Nevertheless, there are good reasons to believe that natural autoantibodies, although non–disease specific, can still be helpful in the diagnosis of some autoimmune diseases. The analysis of the clonotypes of autoreactive lymphocytes has revealed that, within the repertoire of lymphocytes that recognize a given autoantigen, some clonotypes are more relevant than others, in that they drive pathogenesis, while others do not.16, 17 In other words, it is not necessarily the reactivity to a particular autoantigen per se that causes disease, but the appearance of aggressive “driver clones” of limited epitope-specificity that propagate pathogenic autoimmunity.17 Thus, the presence of autoantibodies to distinct epitopes within an autoantigen may signify disease-specific pathogenic immune activity, while the recognition of other epitopes of the same autoantigen by natural autoantibodies may be non–disease specific. This is illustrated, for example, by the finding that the recognition of a specific epitope within the MOG protein distinguishes the multiple sclerosis–specific autoantibody response to MOG from that in nondemyelinating disease.18
The study of autoantibodies has thus far usually been based on a rather simple one-to-one paradigm of a direct antigen-autoantibody interaction as the key pathogenetic process. However, the immune system, like the neural system is based on a complex multitude of molecular interactions, and pathogenetic processes are influenced by a multitude of factors.

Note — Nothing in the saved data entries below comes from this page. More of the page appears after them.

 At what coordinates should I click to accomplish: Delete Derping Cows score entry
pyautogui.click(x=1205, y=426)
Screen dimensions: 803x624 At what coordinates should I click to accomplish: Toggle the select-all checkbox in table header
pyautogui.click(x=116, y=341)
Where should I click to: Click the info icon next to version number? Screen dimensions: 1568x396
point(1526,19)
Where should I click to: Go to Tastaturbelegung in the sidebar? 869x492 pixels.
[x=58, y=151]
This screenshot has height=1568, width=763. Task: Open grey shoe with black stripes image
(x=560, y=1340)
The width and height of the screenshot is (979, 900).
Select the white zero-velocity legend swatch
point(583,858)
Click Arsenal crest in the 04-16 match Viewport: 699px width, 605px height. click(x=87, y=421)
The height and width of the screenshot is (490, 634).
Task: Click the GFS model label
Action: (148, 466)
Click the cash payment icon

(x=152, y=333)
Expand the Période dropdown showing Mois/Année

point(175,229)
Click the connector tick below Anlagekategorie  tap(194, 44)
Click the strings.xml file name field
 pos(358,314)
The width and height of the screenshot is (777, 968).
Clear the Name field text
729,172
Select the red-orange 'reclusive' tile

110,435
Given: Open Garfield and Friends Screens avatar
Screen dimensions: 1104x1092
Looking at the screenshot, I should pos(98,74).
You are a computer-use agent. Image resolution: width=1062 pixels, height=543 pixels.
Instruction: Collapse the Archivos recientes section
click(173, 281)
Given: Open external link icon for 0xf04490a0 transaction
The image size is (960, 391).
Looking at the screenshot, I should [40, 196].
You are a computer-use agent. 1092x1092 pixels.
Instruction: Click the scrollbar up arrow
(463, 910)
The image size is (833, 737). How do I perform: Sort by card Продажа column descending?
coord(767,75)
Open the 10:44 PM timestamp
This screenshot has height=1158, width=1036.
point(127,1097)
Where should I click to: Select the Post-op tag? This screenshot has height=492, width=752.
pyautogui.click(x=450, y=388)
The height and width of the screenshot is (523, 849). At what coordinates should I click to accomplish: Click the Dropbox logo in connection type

This is likely to also be the case in autoimmune liver disease. Modern diagnostic methodology, in combination with computational analysis may be able to grasp this multifactorial process and define disease-specific reactivity patterns,19 which can be used for diagnostic purposes and provide new clues to the pathogenesis. Therefore, the diagnostic value of natural autoantibodies may be improved by zooming in from analysis of whole autoantigens to the analysis of dominant autoepitopes. Alternatively, zooming out to the analysis of global patterns of reactivity to sets of antigens could also improve the diagnostic relevance of natural autoantibodies.15 Indeed, such pattern analysis of natural antibodies reacting to various self and non-self antigens served the reliable prediction of future disease in prediabetic mice.19 Because Tahiri et al. have now demonstrated that the plasma membrane antigens targeted by autoantibodies in AIH are the same as those targeted by natural autoantibodies,8 it will be possible to analyze whether there are disease-specific epitopes within the recognized autoantigens or disease-specific reactivity patterns.